PROBLEM TO SOLVE
Reproduce verbatim every line of the data from the one containing "1800x832 pixels." down to the one containing "Action: point(113,1097)", both included.

MATERIAL TO PROCESS
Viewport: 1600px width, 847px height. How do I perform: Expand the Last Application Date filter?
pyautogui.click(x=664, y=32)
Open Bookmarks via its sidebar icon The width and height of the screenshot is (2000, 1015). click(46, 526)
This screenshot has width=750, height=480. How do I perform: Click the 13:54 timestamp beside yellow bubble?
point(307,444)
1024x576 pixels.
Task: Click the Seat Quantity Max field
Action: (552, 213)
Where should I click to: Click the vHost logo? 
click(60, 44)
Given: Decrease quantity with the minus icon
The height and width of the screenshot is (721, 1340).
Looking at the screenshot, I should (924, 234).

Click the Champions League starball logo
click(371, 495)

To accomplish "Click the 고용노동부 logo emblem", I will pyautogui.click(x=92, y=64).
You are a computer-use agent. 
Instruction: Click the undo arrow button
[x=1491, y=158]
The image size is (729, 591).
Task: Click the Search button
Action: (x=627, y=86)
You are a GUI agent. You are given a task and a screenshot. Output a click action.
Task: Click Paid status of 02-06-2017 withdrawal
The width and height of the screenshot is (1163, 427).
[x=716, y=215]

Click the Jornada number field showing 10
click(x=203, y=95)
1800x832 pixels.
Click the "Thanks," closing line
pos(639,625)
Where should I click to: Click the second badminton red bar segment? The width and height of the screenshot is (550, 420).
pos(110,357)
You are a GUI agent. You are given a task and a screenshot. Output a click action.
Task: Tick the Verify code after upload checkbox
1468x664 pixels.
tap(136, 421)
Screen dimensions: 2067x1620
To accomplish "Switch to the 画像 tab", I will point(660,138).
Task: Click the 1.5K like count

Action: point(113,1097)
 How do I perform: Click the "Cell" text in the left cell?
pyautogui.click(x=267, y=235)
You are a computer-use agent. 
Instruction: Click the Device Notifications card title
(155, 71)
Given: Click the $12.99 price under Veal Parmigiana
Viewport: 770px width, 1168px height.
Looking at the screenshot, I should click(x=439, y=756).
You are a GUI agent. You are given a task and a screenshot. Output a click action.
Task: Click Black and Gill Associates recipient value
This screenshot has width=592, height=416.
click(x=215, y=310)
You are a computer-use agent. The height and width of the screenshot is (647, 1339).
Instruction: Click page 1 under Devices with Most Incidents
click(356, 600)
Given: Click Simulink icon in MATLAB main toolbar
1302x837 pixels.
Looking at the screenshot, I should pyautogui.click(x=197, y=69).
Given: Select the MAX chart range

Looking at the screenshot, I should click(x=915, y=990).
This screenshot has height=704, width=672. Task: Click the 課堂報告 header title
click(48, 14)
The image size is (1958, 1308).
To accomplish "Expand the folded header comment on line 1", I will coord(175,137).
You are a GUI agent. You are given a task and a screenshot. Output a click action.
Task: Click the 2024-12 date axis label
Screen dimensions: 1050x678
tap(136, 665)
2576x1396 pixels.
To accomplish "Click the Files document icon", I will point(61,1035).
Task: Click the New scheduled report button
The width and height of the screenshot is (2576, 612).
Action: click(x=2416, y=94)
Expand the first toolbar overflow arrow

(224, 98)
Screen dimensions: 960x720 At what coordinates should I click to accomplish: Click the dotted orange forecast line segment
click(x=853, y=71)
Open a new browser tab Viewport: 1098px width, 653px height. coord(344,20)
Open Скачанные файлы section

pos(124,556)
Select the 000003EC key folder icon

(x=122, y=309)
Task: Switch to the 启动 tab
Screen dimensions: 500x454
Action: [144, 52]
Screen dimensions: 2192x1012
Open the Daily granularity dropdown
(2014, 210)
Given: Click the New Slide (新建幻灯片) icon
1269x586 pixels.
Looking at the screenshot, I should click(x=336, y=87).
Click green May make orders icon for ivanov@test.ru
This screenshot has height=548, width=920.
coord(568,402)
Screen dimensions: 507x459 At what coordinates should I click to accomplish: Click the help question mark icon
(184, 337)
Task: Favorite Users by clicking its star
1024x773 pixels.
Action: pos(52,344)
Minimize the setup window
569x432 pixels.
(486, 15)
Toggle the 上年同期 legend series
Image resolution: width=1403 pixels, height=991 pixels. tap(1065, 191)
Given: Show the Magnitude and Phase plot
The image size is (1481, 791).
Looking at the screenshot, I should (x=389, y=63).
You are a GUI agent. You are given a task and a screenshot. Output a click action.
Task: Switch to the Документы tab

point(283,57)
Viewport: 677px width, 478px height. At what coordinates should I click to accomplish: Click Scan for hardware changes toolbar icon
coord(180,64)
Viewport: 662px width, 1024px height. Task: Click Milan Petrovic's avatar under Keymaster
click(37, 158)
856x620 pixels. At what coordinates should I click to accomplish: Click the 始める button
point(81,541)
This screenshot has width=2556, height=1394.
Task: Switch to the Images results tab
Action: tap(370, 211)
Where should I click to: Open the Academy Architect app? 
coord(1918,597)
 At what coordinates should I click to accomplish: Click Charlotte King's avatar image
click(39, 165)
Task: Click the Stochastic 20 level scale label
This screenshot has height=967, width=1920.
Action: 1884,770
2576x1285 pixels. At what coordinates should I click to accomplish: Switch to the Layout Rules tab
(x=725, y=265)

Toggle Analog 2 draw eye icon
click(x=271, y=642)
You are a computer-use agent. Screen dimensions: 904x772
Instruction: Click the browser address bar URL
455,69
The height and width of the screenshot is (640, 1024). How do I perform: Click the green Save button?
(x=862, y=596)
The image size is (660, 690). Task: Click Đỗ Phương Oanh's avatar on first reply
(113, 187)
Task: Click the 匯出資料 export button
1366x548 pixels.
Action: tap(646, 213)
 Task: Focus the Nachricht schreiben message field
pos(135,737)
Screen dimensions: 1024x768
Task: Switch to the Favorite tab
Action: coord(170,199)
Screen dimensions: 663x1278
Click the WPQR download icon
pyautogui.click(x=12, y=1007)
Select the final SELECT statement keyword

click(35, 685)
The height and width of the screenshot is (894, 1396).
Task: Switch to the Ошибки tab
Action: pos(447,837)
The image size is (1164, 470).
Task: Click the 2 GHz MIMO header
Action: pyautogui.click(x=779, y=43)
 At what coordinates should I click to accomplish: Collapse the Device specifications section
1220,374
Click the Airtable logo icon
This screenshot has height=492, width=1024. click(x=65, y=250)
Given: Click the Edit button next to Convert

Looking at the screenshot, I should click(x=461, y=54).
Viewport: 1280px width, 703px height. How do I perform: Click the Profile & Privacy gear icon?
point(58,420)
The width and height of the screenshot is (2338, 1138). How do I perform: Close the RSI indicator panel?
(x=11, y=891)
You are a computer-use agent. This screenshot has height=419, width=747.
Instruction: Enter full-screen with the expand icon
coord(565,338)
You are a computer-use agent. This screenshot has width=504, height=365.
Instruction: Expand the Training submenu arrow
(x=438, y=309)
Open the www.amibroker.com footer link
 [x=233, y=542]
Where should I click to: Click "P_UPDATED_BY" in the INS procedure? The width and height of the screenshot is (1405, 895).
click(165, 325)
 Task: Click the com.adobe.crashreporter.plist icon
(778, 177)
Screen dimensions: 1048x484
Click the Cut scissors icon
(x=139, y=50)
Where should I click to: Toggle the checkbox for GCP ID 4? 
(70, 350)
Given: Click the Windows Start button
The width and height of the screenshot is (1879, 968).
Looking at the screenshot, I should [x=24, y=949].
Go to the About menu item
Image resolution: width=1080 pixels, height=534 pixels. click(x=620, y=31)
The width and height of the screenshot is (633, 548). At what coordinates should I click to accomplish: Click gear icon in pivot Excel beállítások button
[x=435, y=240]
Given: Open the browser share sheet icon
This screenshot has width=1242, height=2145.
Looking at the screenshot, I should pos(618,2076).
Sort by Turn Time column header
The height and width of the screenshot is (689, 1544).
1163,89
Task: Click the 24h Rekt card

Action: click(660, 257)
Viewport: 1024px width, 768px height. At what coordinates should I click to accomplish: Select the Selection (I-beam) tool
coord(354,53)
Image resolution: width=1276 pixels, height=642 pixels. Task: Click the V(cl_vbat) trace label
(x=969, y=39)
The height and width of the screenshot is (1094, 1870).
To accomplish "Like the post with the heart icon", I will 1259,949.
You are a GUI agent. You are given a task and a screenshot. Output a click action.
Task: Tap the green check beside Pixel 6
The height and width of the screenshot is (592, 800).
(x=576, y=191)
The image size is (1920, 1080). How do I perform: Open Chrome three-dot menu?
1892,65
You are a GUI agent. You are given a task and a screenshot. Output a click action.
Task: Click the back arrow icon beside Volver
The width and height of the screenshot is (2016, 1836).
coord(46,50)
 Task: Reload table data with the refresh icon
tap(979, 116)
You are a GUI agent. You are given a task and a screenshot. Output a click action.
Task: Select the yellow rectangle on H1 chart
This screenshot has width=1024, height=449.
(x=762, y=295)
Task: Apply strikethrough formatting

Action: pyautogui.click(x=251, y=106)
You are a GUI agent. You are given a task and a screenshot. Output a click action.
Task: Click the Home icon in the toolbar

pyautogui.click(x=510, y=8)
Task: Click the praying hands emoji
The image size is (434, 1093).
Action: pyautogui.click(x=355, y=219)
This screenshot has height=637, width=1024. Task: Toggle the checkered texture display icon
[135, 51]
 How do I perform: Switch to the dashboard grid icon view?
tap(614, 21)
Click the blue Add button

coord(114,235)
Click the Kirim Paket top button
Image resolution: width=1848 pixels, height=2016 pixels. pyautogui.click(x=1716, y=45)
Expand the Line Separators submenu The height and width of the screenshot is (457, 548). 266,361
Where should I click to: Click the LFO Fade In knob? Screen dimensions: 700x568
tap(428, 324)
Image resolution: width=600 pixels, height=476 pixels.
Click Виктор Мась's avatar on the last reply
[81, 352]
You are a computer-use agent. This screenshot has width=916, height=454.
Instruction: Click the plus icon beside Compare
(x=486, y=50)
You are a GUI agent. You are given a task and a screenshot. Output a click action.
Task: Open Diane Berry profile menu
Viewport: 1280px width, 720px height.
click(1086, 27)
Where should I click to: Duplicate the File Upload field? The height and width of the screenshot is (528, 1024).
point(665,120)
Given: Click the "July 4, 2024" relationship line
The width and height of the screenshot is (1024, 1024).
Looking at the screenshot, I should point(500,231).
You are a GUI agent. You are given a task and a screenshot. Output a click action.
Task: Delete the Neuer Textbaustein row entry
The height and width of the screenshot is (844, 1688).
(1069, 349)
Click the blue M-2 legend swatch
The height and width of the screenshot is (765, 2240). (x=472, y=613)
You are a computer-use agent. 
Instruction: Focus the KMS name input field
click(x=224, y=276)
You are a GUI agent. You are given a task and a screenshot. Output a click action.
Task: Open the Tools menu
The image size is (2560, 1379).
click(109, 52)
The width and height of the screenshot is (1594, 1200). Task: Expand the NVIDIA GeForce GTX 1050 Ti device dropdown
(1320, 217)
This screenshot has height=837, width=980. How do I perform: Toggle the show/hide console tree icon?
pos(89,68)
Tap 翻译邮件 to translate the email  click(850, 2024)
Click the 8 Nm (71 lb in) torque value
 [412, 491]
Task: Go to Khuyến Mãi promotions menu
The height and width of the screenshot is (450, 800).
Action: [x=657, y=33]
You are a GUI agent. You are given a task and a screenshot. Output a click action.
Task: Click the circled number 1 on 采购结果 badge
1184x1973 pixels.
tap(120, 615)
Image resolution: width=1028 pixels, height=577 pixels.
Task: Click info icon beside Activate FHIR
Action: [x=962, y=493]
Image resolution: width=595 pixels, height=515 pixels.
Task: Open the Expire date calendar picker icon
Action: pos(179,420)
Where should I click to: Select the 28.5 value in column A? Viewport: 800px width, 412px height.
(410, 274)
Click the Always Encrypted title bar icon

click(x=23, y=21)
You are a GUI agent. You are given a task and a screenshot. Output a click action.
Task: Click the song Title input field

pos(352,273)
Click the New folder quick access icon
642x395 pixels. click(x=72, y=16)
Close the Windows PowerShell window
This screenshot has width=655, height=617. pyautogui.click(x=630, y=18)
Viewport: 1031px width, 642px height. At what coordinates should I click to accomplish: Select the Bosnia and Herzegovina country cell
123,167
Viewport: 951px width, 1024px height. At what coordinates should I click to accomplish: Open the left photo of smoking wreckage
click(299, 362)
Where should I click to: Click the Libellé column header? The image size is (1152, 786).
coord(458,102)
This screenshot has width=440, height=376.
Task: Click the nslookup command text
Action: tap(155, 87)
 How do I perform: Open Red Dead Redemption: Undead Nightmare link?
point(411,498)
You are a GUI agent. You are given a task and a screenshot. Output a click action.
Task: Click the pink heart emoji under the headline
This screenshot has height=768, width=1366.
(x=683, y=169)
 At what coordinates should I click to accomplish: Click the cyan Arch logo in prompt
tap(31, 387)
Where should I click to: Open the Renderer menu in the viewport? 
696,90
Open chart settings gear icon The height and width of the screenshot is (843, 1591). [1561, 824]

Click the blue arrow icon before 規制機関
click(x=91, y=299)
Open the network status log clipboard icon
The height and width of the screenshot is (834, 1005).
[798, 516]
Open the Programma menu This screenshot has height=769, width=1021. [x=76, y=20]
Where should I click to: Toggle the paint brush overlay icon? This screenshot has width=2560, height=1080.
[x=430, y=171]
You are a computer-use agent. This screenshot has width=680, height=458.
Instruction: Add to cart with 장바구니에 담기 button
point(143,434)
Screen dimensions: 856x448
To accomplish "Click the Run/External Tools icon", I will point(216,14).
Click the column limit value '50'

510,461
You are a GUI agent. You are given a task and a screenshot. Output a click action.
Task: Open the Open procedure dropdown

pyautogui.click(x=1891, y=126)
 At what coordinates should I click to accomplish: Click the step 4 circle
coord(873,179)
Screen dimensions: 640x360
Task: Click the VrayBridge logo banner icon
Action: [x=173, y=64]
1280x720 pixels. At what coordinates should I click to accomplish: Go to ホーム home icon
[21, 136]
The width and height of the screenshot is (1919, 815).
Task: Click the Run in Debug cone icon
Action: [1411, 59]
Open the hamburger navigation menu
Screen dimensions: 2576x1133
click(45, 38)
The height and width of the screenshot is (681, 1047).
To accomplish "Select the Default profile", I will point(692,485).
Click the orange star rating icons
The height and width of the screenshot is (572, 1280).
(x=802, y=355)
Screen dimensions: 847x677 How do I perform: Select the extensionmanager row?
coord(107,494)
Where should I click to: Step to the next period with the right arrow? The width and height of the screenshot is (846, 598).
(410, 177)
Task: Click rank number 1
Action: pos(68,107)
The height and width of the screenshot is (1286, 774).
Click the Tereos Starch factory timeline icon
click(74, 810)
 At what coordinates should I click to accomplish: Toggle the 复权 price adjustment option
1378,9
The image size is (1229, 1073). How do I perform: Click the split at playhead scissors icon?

WRITTEN RESPONSE
1800x832 pixels.
Click the "Thanks," closing line
pos(639,625)
Where should I click to: Click the second badminton red bar segment? The width and height of the screenshot is (550, 420).
pos(110,357)
You are a GUI agent. You are given a task and a screenshot. Output a click action.
Task: Tick the Verify code after upload checkbox
1468x664 pixels.
tap(136, 421)
Screen dimensions: 2067x1620
To accomplish "Switch to the 画像 tab", I will point(660,138).
Task: Click the 1.5K like count

Action: point(113,1097)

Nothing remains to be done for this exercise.